**Work instructions:**
Omitting every picture, copy the lines from the one that contains "The height and" through the last line of the records below, exactly and with nothing added.

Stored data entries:
Segment Open
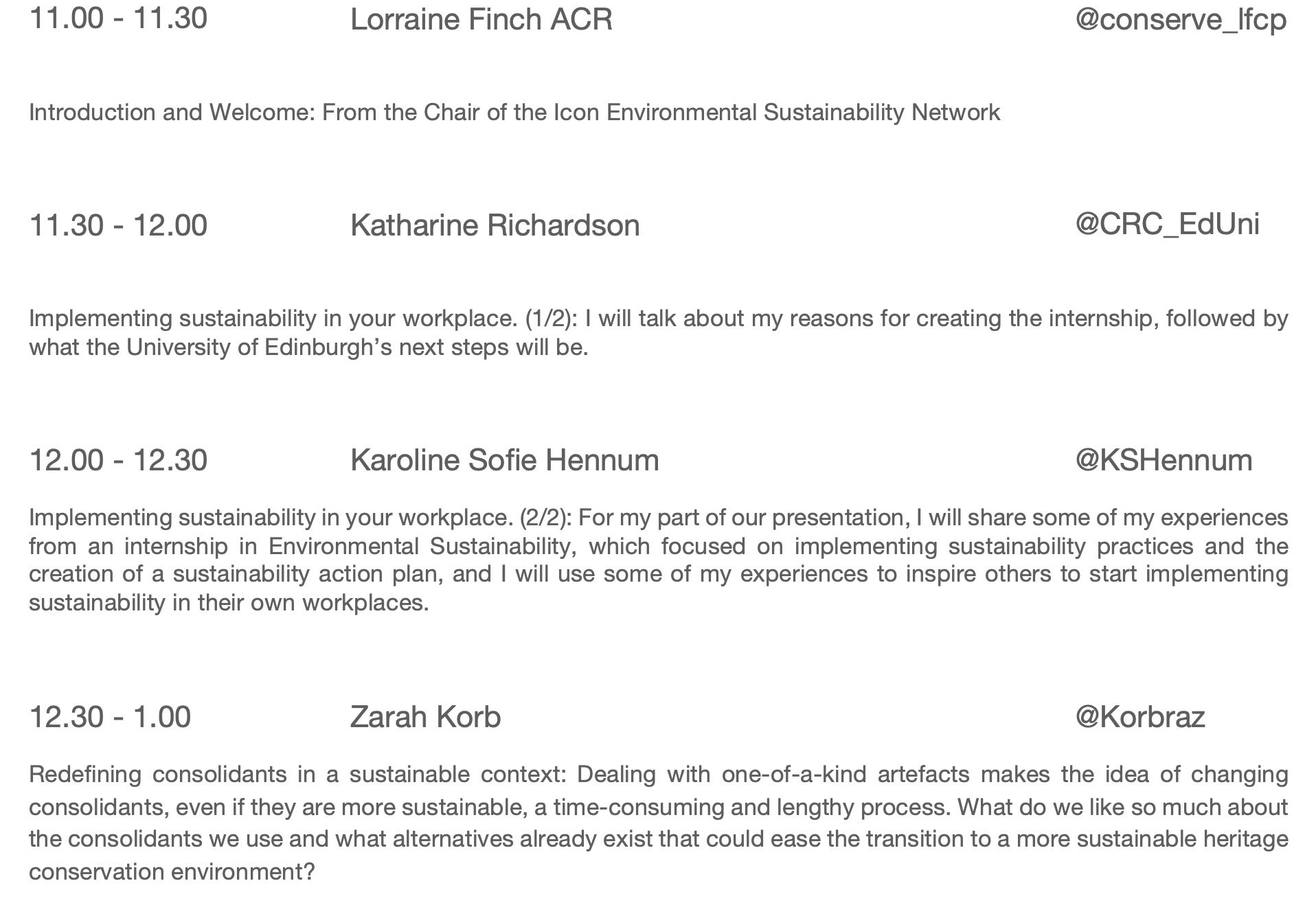
Task: Click the @KSHennum Twitter handle
Action: click(x=1164, y=459)
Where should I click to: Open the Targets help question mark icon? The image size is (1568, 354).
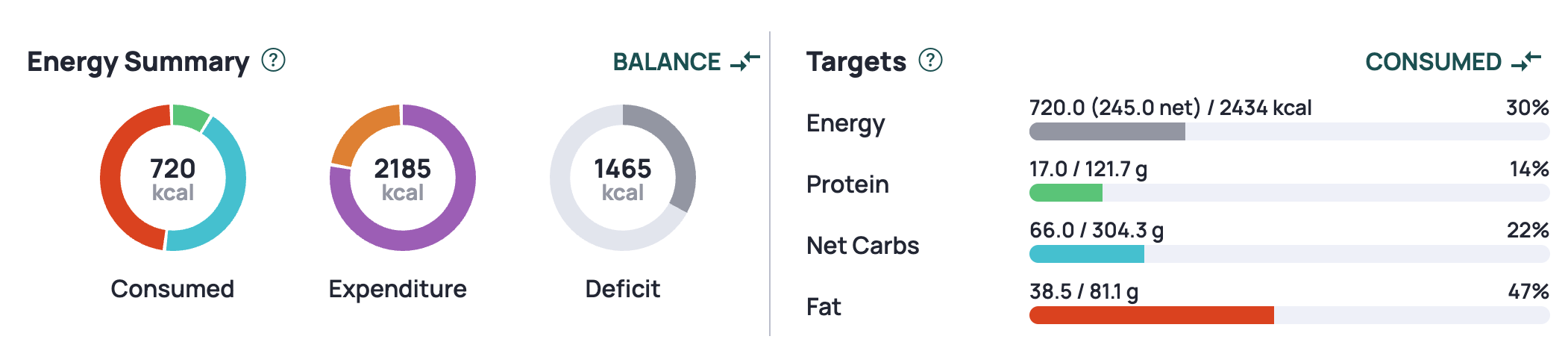[x=930, y=60]
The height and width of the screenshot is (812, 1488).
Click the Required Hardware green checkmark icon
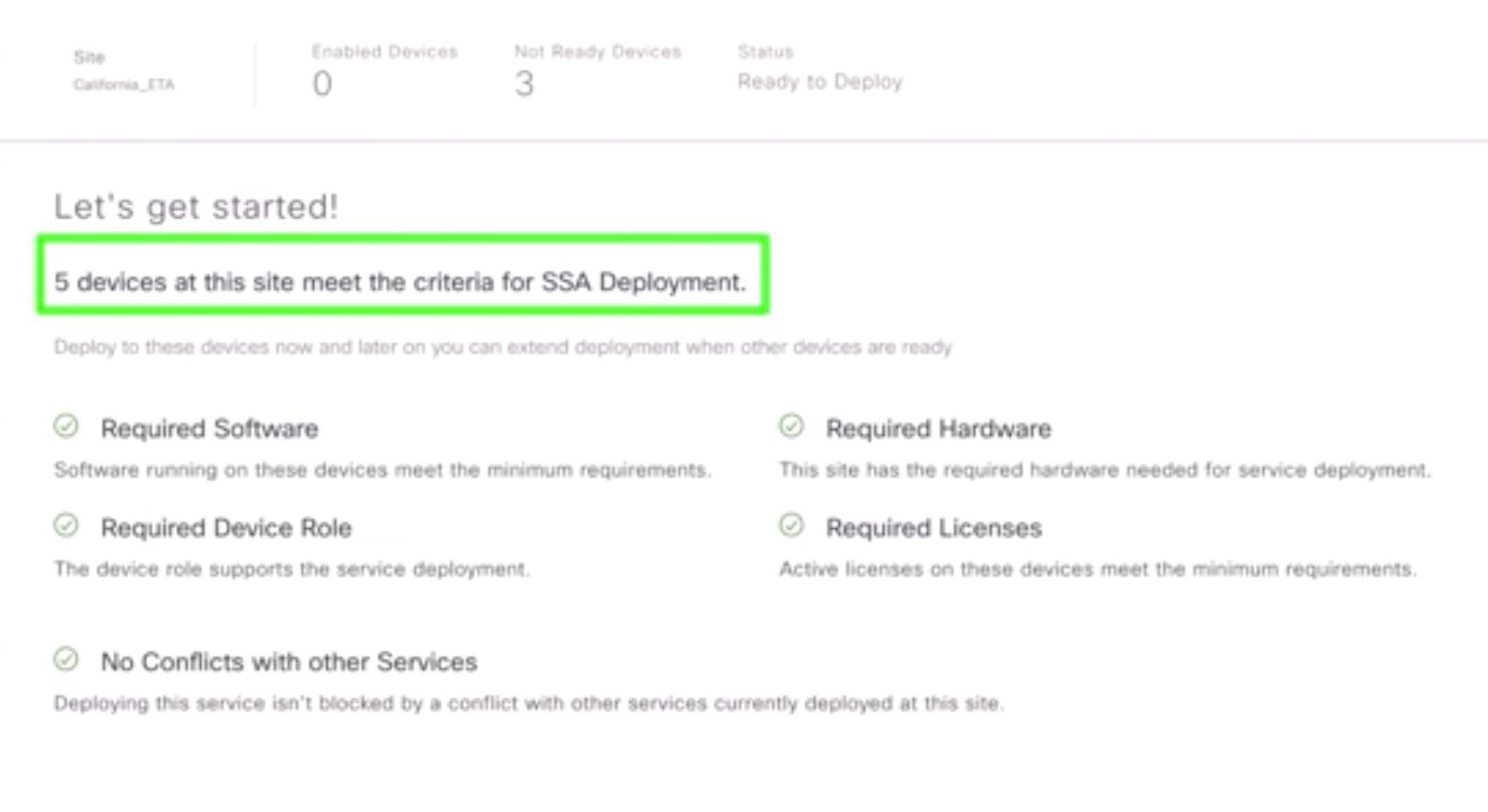(x=791, y=426)

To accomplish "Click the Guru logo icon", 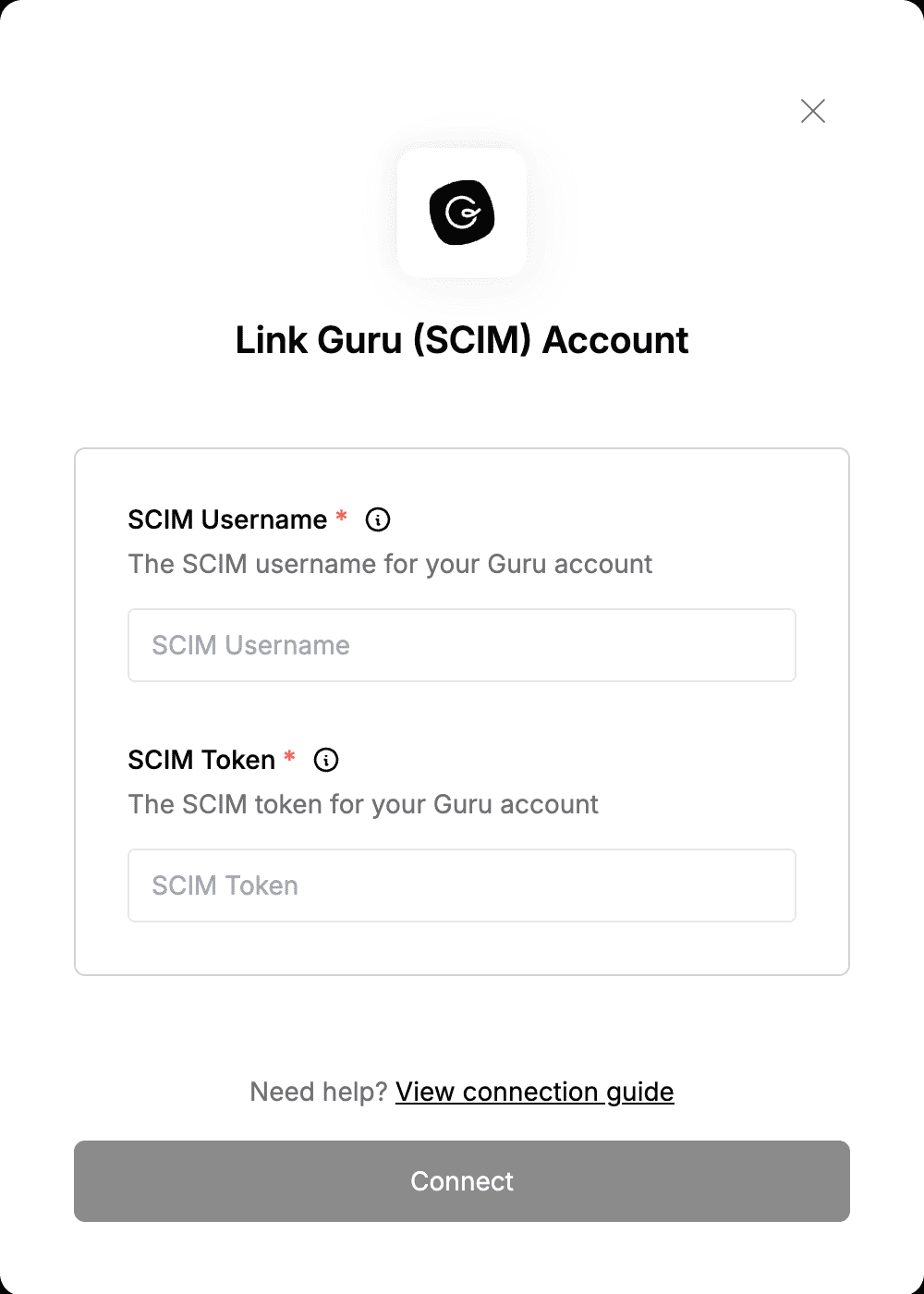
Segment Closed
**Response for this exercise:**
The height and width of the screenshot is (812, 1488).
Click the Required Hardware green checkmark icon
(x=791, y=426)

To accomplish "Click the Guru logo icon", 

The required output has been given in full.